In spite of its esoteric mathematical intricacies, automated natural language processing (NLP) as in conversational AI, draws on at least one primal everyday phenomenon. I’m referring to the concept of periodicity, i.e., cycles, periods, rhythms, repetitions, etc. Periodicity is a major principle through which we understand time, temporality, ordering, and sequencing and permeates so much of human experience, not least the life and labour of urban living. In his book Rhythmanalysis, the philosopher Henri Lefebvre observed:
Great cyclical rhythms last for a period and restart: dawn, always new, often superb, inaugurates the return of the everyday .

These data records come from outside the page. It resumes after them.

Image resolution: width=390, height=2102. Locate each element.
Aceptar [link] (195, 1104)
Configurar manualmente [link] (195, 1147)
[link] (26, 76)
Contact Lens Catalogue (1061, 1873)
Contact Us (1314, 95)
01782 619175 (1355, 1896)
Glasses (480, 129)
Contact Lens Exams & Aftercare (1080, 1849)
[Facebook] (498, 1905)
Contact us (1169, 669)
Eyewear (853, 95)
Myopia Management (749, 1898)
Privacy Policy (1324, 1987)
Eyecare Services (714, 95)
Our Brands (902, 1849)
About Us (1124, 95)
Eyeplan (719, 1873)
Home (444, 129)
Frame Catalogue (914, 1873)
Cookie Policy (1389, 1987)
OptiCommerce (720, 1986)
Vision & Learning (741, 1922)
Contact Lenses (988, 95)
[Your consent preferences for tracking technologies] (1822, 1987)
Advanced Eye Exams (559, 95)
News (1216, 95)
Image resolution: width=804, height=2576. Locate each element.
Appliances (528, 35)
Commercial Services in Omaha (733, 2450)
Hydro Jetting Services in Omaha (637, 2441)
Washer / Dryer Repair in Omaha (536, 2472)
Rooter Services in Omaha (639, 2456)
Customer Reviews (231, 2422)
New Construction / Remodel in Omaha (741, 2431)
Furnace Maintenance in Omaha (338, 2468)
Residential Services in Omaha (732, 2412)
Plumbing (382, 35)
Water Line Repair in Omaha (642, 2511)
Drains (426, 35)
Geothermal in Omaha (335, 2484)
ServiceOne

In my book The Tuning of Place, I argued for an appreciation of the complex interactions between periodicities, from variations in astronomical cycles (sun and moon transits) to machine components that are out of sync and set up secondary vibrations. See post Time and tide wait for no one.
Sequencing in NLP
It’s time to say something about the means by which natural language processing (NLP) following the so-called Transformer model (as in ChatGPT) captures information about sequences of tokens (words). It does so by exploiting properties of disparate periodic cycles, i.e. sine and cosine curves of different periodicities. The method also applies to training a neural network to detect patterns in sequences of steps in a planning task, as explained in my previous posts. See Words in order, AI learns ABC, and Robot probes city grid.
The method takes a concept that we normally think of in linear terms, a sequence of words stretching ad infinitum and periodises it, i.e., turns it into cycles that repeat.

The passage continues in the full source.